Alexandria leaders reject the notion that Amazon's move to Northern Virginia will tangle up traffic. "We are focusing on ways to keep people moving in lots of different ways to get people around and we know we're going to be able to do that," said Alexandria Director of Transportation and Environmental Services Yon Lambert.

WASHINGTON — Alexandria city leaders are promising that Amazon’s move to Crystal City and Virginia Tech’s plan to build a high-tech campus in Alexandria will produce an economic boom, not a traffic nightmare.

“We are focusing on ways to keep people moving in lots of different ways to get people around and we know we’re going to be able to do that,” said Alexandria Director of Transportation and Environmental Services Yon Lambert.

“The economic impact on Northern Virginia with 25,000 jobs — high-paying, high-tech, highly educated jobs is terrific,” said Alexandria City Manager Mark Jinks.

“While Arlington got the offices of Amazon, we’ll get the economic spinoff and probably, most importantly, we got something that we’ve been talking about for a long time and that’s a higher-end campus located in the city,” he said.

At an hourlong information session Monday night, Alexandria leaders said many residents have voiced concerns about increased traffic since learning last week that Amazon and Virginia Tech will move into the newly-named area of National Landing, which includes parts of Crystal City, Pentagon City and Potomac Yard.

The city leaders reject the notion that Amazon will add 25,000 people who will tangle up traffic.

“They’re actually bringing 25,000 workers into a community that has lost 25,000 workers over the last decade … workers for whom we have already built new transit opportunities to able to move around our region,” said Lambert.

The Crystal City area lost thousands of jobs as part of the military’s Base Realignment and Closure process. Crystal City’s dominant commercial real estate owner, JBG Smith, see the Amazon move as a game-changer for the area.

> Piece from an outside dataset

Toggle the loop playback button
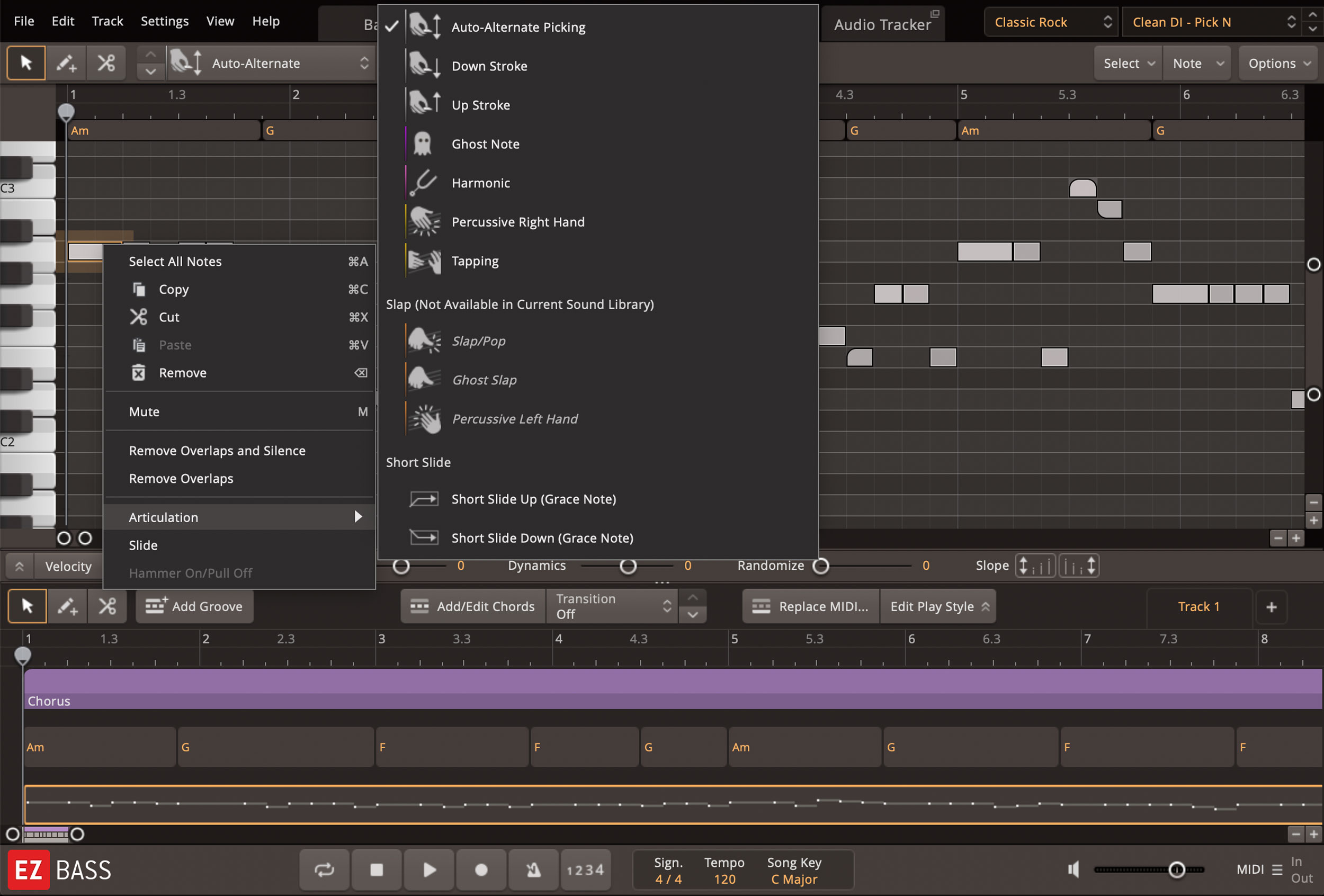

Lambert said planners expect up to 75 percent of those in the National Landing area will get around without cars, instead using Metro, bus rapid transit, bicycles and walking. Based on those estimates, Amazon plans to provide only one parking space for every six workers in Crystal City.

The state has promised $50 million to add a south entrance to the new Potomac Yard Metro station. There are intersection improvements planned, and investments will be made in intelligent transportation systems for traffic lights, in an effort to keep traffic flowing.